Claro que, para todos aqueles que, directa ou indirectamente, lucram com este estado de coisas, este discurso só poderá ser apodado de irrealista, se não mesmo de saudosista e, já agora, reaccionário (!…). A História tem-nos mostrado, contudo, que há limites para a indecência, e quando esses limites são ultrapassados lá entra ela em erupção, como o vulcão islandês, toldando o céu invariavelmente azul dos senhores do mundo e cobrindo-os a eles mesmos com uma grossa camada de cinzas abrasivas. História providencial? Não. Mas a ideologia, essa, sim, quando se apodera das massas, transformando-se numa força material.
Quando milhões de seres humanos nossos irmãos vegetam na mais abjecta miséria, como é possível ignorá-lo e levar para casa somas fabulosas que bastariam para fazer viver dignamente centenas de homens e mulheres, se não fossem desviadas para a compra de mansões e iates, para o jogo do casino e sua variante bolsista, para o esbanjamento?
Desabafo de índole moralista?

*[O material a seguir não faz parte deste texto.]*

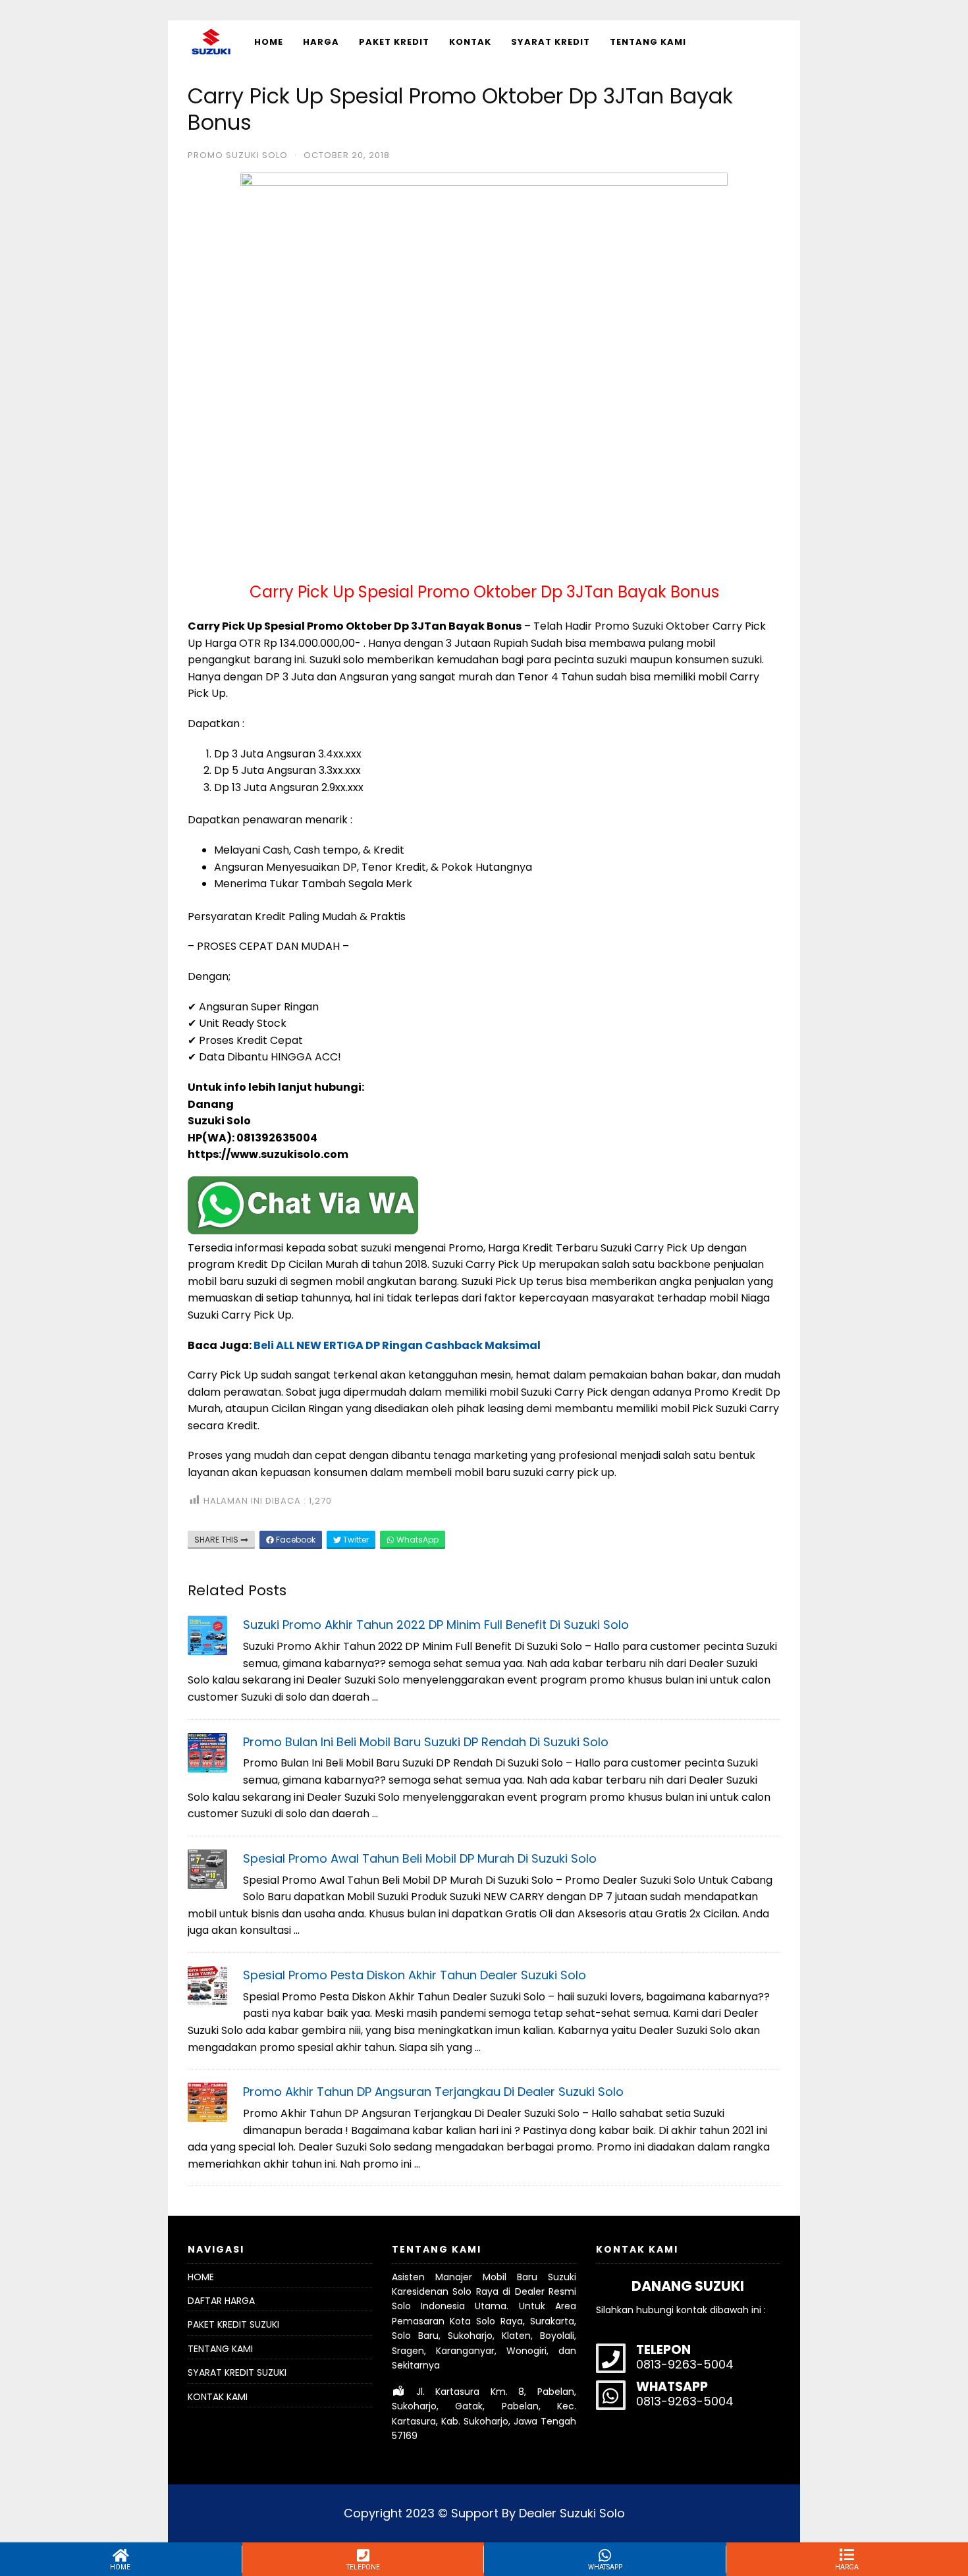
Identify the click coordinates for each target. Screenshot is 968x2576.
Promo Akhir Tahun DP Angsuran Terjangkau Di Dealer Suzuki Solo (433, 2091)
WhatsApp (416, 1539)
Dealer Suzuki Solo (572, 2513)
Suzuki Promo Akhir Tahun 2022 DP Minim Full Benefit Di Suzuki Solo (436, 1624)
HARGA (321, 42)
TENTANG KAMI (648, 42)
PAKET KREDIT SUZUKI (233, 2324)
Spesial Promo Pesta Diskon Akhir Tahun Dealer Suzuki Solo (414, 1975)
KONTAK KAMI (218, 2396)
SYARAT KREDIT (550, 42)
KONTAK (470, 42)
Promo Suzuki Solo (238, 155)
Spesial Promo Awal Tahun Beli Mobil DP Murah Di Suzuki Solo (420, 1858)
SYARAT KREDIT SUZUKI (237, 2372)
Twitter (355, 1539)
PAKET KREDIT (394, 42)
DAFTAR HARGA (221, 2300)
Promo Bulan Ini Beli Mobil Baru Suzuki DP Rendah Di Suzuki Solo (425, 1742)
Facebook (294, 1539)
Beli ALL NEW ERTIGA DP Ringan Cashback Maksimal (397, 1345)
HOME (268, 42)
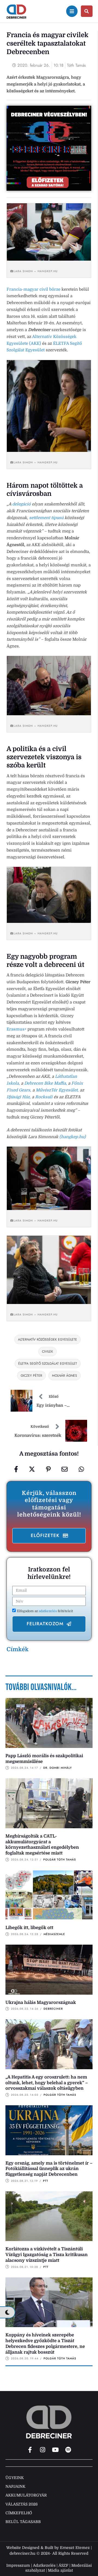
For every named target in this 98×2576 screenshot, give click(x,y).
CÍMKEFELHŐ (18, 2513)
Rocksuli (44, 1096)
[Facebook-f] (30, 2450)
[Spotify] (68, 2450)
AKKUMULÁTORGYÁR (26, 2495)
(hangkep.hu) (72, 1136)
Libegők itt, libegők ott (29, 1927)
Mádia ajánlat (60, 2570)
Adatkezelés (44, 2565)
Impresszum (18, 2565)
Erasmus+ (16, 1029)
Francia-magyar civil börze (33, 289)
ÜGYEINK (14, 2477)
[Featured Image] (49, 1723)
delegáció (21, 504)
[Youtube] (56, 2450)
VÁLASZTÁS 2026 (21, 2504)
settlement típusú (46, 517)
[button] (49, 1535)
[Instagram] (43, 2450)
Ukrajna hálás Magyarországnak (40, 2002)
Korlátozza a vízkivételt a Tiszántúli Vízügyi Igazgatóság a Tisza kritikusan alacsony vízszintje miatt (46, 2255)
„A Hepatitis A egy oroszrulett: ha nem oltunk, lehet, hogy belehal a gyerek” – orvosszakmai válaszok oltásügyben (46, 2083)
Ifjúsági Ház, (19, 1096)
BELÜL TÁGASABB (23, 2521)
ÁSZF (63, 2565)
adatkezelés (48, 1611)
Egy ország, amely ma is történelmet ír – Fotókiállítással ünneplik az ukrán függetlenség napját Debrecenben (49, 2169)
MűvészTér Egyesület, (57, 1090)
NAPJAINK (15, 2486)
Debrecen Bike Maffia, (45, 1083)
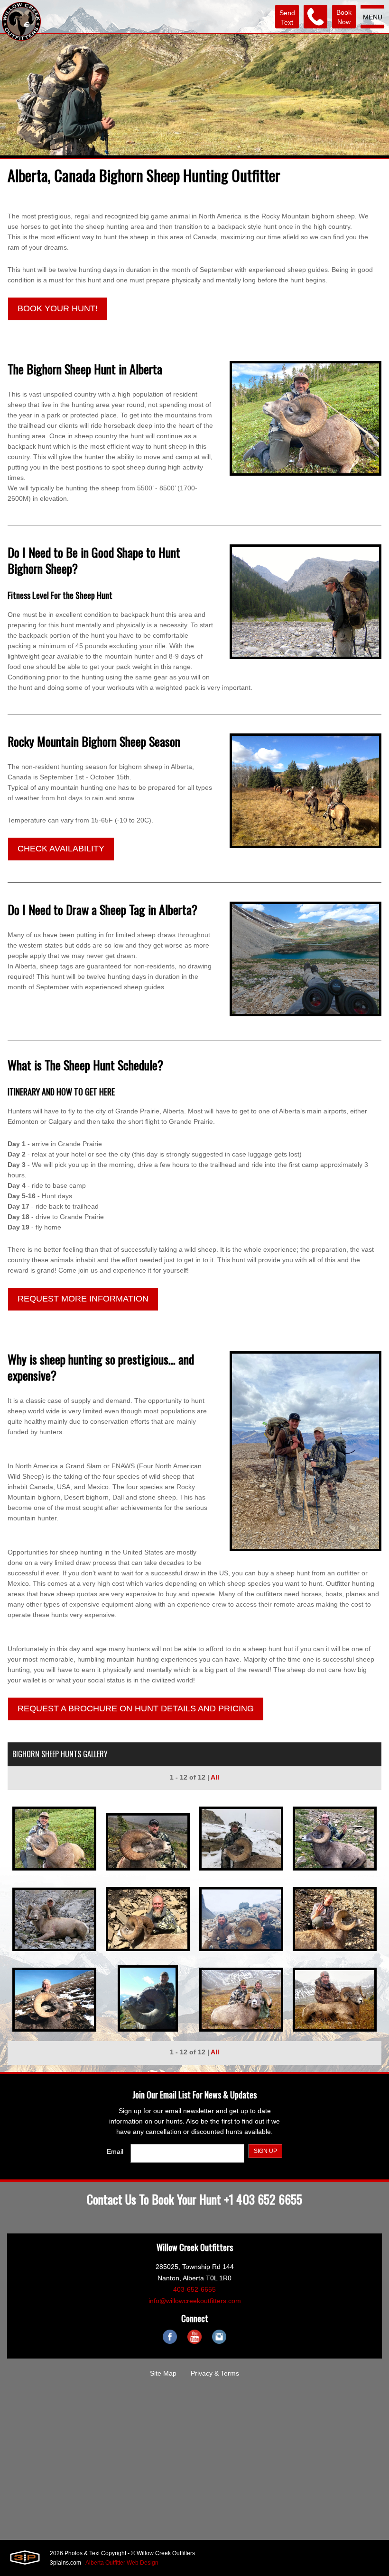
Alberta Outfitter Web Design (121, 2562)
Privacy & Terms (215, 2373)
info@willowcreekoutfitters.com (194, 2301)
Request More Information (83, 1298)
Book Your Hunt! (58, 308)
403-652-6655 (194, 2289)
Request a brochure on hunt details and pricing (136, 1708)
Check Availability (61, 848)
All (215, 1777)
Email (115, 2151)
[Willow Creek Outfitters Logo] (21, 21)
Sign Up (265, 2151)
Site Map (163, 2373)
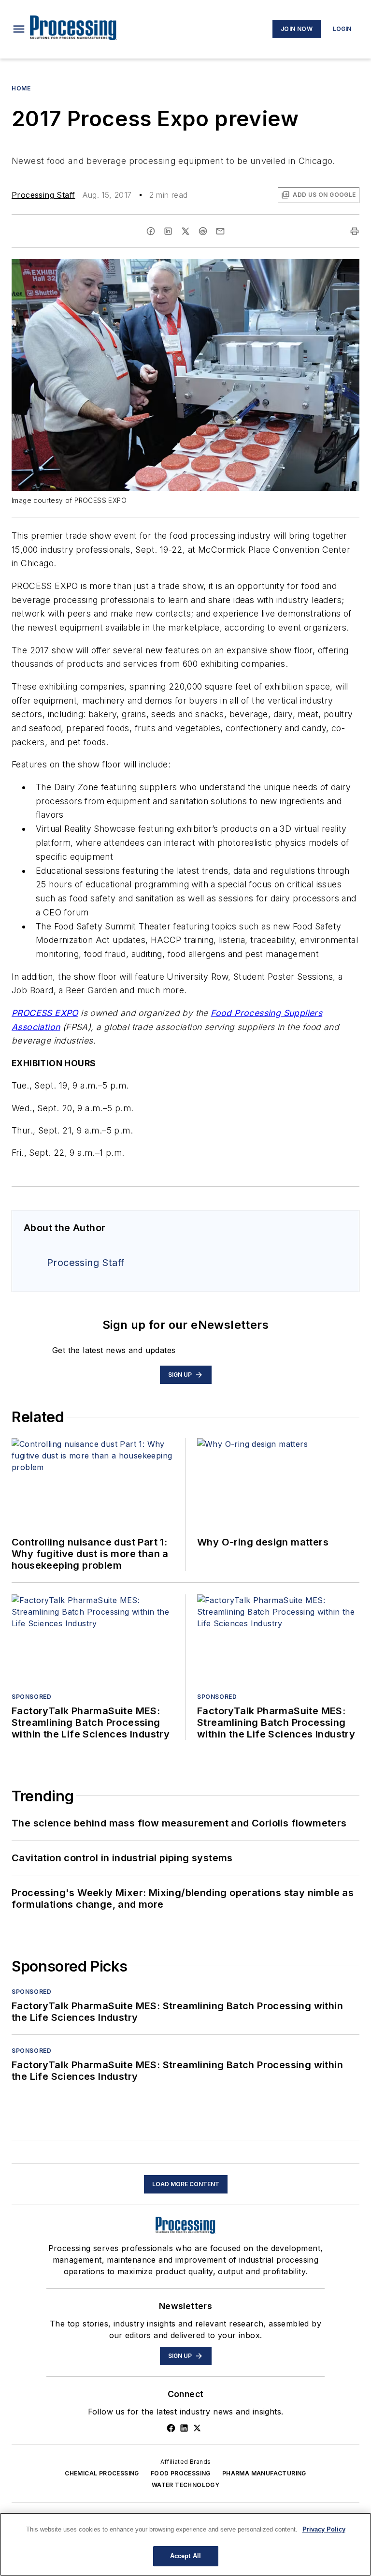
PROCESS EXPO (45, 1013)
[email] (220, 231)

Desabafo de quem sabe que as consciências (à escala das nações e da Terra) não se transformarão sem que as condições materiais o determinem. De quem sabe que os adjectivos estão gastos, para qualificar os desmandos dos poderosos, mas que o povo dispõe sempre de um substantivo que não se gasta, até porque usa com parcimónia a realidade que ele nomeia. A última vez, entre nós, foi há quase trinta e seis anos.
Pareceu-me ter ouvido, há pouco, no Jornal da 2, que o Governo decidiu dar tolerância de ponto a todos os funcionários públicos, no dia 13 de Maio, e ainda mais dois meios dias, creio que a 12 e 14, para que todos possam receber condignamente o Papa, aquando da sua próxima visita a Portugal. Tanta magnanimidade espanta, sobretudo se tivermos em conta as ladainhas permanentes sobre a falta de produtividade dos portugueses e a cantilena do desequilíbrio das contas públicas, conforme Carvalho da Silva já comentou.
Que seja este Governo a tomar tal iniciativa é que não espanta. É perfeitamente natural que um poder político serventuário do poder económico se prostre e roje aos pés do poder religioso – aliado de sempre do segundo na ordem de citação. Mas o que me deixou por assim dizer perplexo foi a notícia de que nesses mesmos dias serão distribuídos milhares de preservativos, como acontece no Brasil, por exemplo, por alturas do Carnaval. Põem-se-me algumas interrogações, verbo gratia:
1.ª, a tolerância de ponto visa propiciar a participação nas cerimónias de acolhimento ao Papa ou o coito desbragado de milhares de fiéis nesses dias dispensados de trabalhar?
2.ª, haverá alguma relação entre esta copiosa distribuição de preservativos e o escândalo sexual que assola a Igreja?
3.ª, se assim for, o Governo foi informado da orientação sexual do séquito papal?
4.ª, à semelhança do que acontece no sambódromo do Rio, será expectável um desfile de foliões em trajes menores – neste caso oriundos não de escolas de samba mas das ordens religiosas – no vasto adro do santuário de Fátima?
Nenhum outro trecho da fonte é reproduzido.